[Screenshot grounding data]
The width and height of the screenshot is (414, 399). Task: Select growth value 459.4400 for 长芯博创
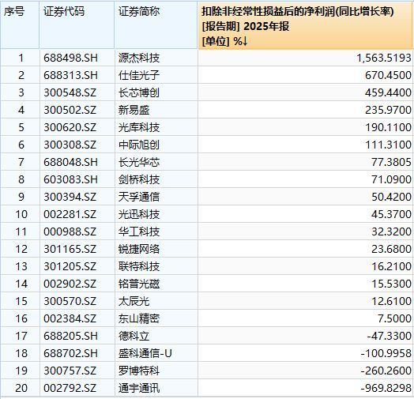point(388,92)
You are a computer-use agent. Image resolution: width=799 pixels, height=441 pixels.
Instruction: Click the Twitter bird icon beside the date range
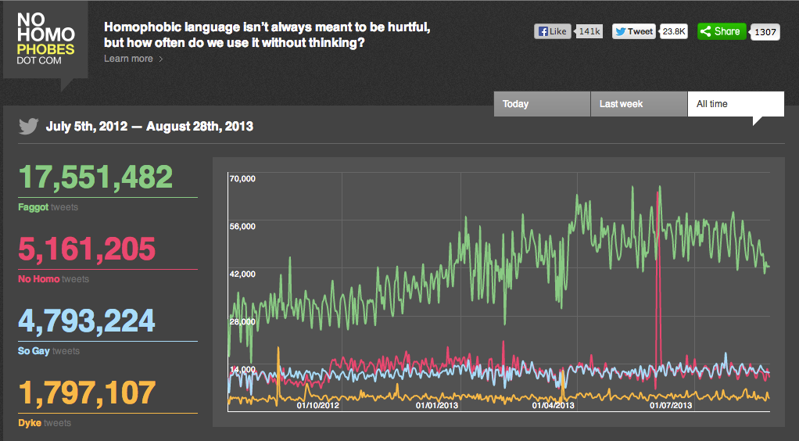tap(29, 126)
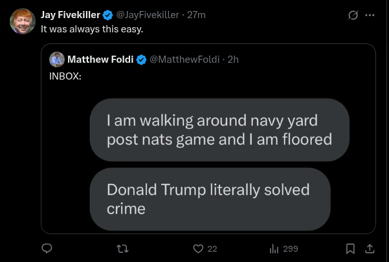389x262 pixels.
Task: Click Jay Fivekiller's blue verified badge
Action: (x=108, y=15)
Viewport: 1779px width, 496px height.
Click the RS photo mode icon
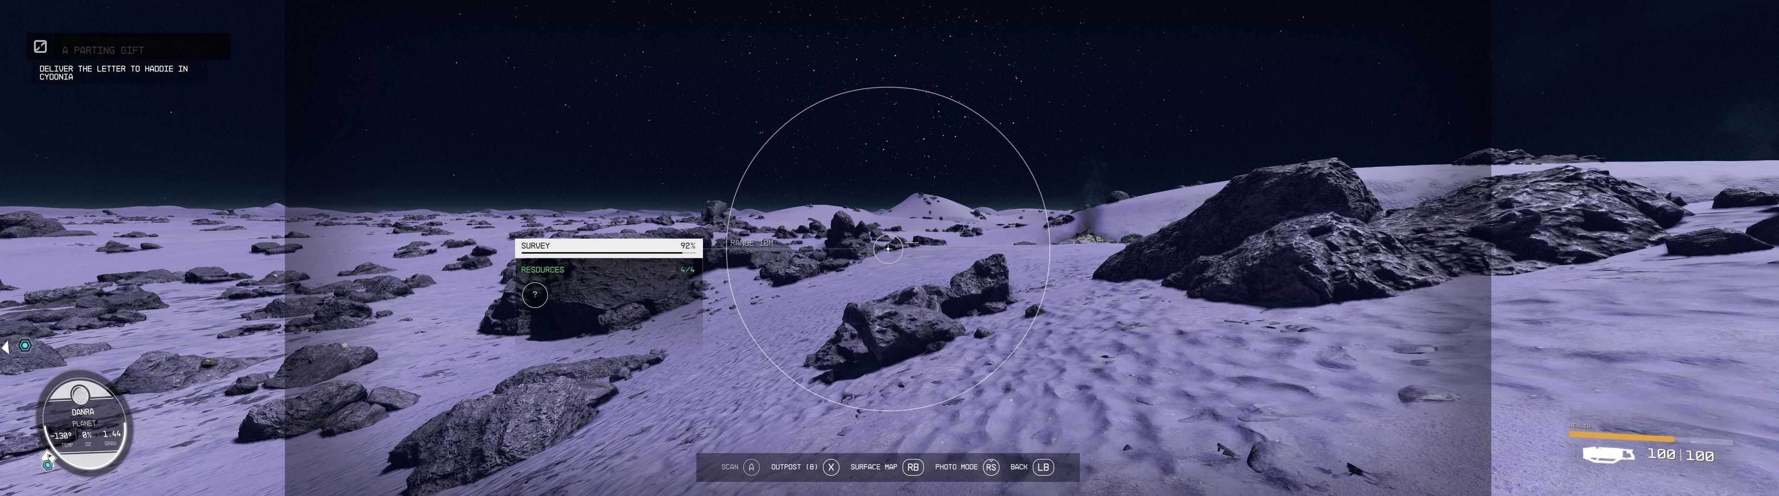991,467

▶ **TASK GOAL**
Transcribe the data verbatim. No picture belongs in the result.

▶ **RESULT**
The width and height of the screenshot is (414, 399). Task: Select growth value 459.4400 for 长芯博创
point(388,92)
You are a computer-use agent. Image resolution: width=799 pixels, height=441 pixels.
Instruction: Click the Twitter bird icon beside the date range
tap(29, 126)
389x262 pixels.
Task: Click Jay Fivekiller's blue verified badge
Action: (x=108, y=15)
Viewport: 1779px width, 496px height.
Click the RS photo mode icon
991,467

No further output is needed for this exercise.